Scan the listing below for the string "Task" and copy each line where it turns up.

Content starts

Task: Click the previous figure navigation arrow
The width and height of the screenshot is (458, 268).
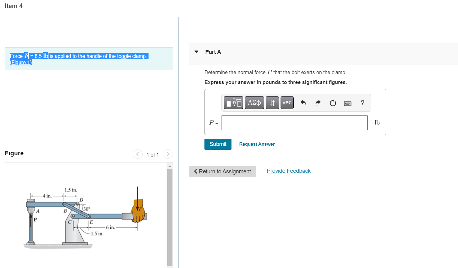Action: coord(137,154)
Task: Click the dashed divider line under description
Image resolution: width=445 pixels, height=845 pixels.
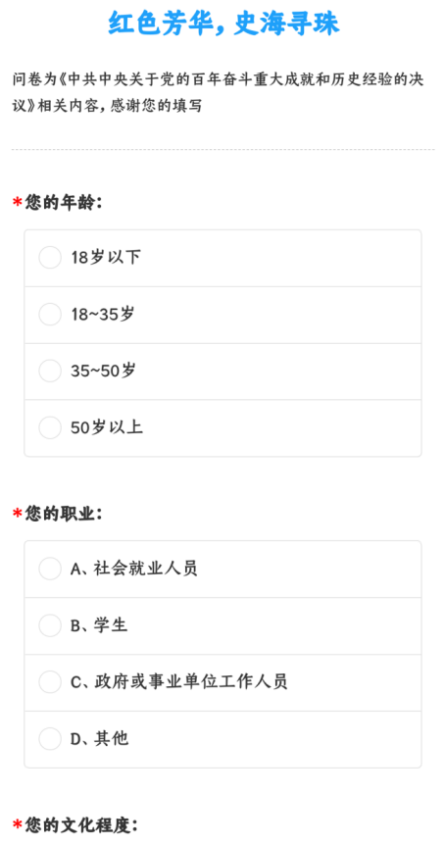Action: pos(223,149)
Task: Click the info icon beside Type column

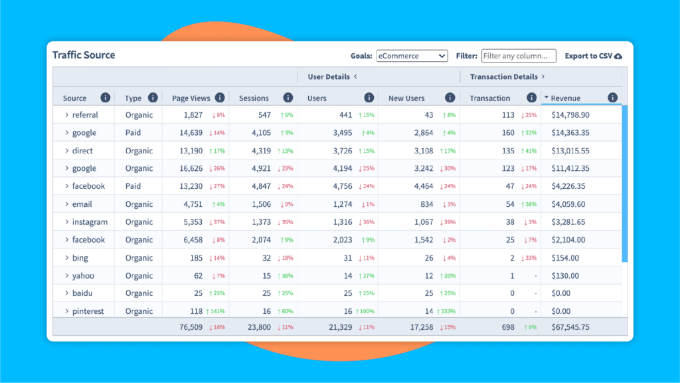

Content ends

▸ **Written answer**
Task: Click the previous figure navigation arrow
Task: Click the dashed divider line under description
Task: Click the info icon beside Type column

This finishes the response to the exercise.